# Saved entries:

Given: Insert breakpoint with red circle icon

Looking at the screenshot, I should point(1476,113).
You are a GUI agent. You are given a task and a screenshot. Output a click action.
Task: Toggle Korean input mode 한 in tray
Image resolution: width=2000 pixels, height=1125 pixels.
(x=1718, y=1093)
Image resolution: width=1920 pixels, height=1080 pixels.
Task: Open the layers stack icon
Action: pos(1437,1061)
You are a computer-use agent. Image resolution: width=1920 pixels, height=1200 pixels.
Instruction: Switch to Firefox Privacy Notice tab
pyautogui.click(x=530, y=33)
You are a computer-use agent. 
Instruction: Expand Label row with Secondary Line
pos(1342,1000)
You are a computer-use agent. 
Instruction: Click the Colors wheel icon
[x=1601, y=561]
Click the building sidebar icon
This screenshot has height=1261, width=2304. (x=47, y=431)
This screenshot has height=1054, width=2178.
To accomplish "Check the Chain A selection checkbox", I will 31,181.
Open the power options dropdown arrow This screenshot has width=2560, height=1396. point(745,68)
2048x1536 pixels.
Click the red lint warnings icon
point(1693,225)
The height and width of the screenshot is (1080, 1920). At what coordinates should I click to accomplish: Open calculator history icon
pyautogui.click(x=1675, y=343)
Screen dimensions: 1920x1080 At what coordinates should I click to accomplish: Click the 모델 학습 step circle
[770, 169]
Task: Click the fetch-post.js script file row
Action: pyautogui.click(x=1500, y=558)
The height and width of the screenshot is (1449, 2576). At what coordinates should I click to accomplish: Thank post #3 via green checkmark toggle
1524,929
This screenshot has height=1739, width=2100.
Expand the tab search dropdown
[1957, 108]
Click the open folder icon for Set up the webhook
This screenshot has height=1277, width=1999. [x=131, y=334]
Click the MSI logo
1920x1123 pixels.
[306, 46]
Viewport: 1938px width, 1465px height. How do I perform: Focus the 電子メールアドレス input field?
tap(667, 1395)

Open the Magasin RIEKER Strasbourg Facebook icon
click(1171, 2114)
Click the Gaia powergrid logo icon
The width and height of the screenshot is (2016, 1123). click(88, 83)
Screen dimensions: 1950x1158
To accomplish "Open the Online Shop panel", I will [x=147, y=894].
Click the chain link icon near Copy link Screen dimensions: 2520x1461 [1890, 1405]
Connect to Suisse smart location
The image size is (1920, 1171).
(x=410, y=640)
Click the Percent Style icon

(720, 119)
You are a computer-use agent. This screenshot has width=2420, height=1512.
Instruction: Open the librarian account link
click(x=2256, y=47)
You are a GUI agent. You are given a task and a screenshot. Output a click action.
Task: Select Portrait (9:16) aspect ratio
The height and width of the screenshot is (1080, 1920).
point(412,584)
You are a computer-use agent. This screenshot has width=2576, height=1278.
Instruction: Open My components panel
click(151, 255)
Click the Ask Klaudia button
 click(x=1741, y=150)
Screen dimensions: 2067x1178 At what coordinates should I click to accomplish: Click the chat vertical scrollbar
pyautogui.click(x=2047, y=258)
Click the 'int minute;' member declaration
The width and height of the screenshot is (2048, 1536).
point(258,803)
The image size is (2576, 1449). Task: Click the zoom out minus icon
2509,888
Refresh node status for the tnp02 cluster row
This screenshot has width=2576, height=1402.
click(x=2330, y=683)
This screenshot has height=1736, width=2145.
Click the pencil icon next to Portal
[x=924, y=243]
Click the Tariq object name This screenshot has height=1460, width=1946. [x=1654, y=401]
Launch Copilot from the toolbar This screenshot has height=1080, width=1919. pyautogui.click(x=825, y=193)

# Work to complete:
Each record above must be given again exactly.

# Exercise result:
Given: Insert breakpoint with red circle icon

Looking at the screenshot, I should point(1476,113).
You are a GUI agent. You are given a task and a screenshot. Output a click action.
Task: Toggle Korean input mode 한 in tray
Image resolution: width=2000 pixels, height=1125 pixels.
(x=1718, y=1093)
Image resolution: width=1920 pixels, height=1080 pixels.
Task: Open the layers stack icon
Action: pos(1437,1061)
You are a computer-use agent. Image resolution: width=1920 pixels, height=1200 pixels.
Instruction: Switch to Firefox Privacy Notice tab
pyautogui.click(x=530, y=33)
You are a computer-use agent. 
Instruction: Expand Label row with Secondary Line
pos(1342,1000)
You are a computer-use agent. 
Instruction: Click the Colors wheel icon
[x=1601, y=561]
Click the building sidebar icon
This screenshot has height=1261, width=2304. (x=47, y=431)
This screenshot has height=1054, width=2178.
To accomplish "Check the Chain A selection checkbox", I will 31,181.
Open the power options dropdown arrow This screenshot has width=2560, height=1396. point(745,68)
2048x1536 pixels.
Click the red lint warnings icon
point(1693,225)
The height and width of the screenshot is (1080, 1920). At what coordinates should I click to accomplish: Open calculator history icon
pyautogui.click(x=1675, y=343)
Screen dimensions: 1920x1080 At what coordinates should I click to accomplish: Click the 모델 학습 step circle
[770, 169]
Task: Click the fetch-post.js script file row
Action: pyautogui.click(x=1500, y=558)
The height and width of the screenshot is (1449, 2576). At what coordinates should I click to accomplish: Thank post #3 via green checkmark toggle
1524,929
This screenshot has height=1739, width=2100.
Expand the tab search dropdown
[1957, 108]
Click the open folder icon for Set up the webhook
This screenshot has height=1277, width=1999. [x=131, y=334]
Click the MSI logo
1920x1123 pixels.
[306, 46]
Viewport: 1938px width, 1465px height. How do I perform: Focus the 電子メールアドレス input field?
tap(667, 1395)

Open the Magasin RIEKER Strasbourg Facebook icon
click(1171, 2114)
Click the Gaia powergrid logo icon
The width and height of the screenshot is (2016, 1123). click(88, 83)
Screen dimensions: 1950x1158
To accomplish "Open the Online Shop panel", I will [x=147, y=894].
Click the chain link icon near Copy link Screen dimensions: 2520x1461 [1890, 1405]
Connect to Suisse smart location
The image size is (1920, 1171).
(x=410, y=640)
Click the Percent Style icon

(720, 119)
You are a computer-use agent. This screenshot has width=2420, height=1512.
Instruction: Open the librarian account link
click(x=2256, y=47)
You are a GUI agent. You are given a task and a screenshot. Output a click action.
Task: Select Portrait (9:16) aspect ratio
The height and width of the screenshot is (1080, 1920).
point(412,584)
You are a computer-use agent. This screenshot has width=2576, height=1278.
Instruction: Open My components panel
click(151, 255)
Click the Ask Klaudia button
 click(x=1741, y=150)
Screen dimensions: 2067x1178 At what coordinates should I click to accomplish: Click the chat vertical scrollbar
pyautogui.click(x=2047, y=258)
Click the 'int minute;' member declaration
The width and height of the screenshot is (2048, 1536).
point(258,803)
The image size is (2576, 1449). Task: Click the zoom out minus icon
2509,888
Refresh node status for the tnp02 cluster row
This screenshot has width=2576, height=1402.
click(x=2330, y=683)
This screenshot has height=1736, width=2145.
Click the pencil icon next to Portal
[x=924, y=243]
Click the Tariq object name This screenshot has height=1460, width=1946. [x=1654, y=401]
Launch Copilot from the toolbar This screenshot has height=1080, width=1919. pyautogui.click(x=825, y=193)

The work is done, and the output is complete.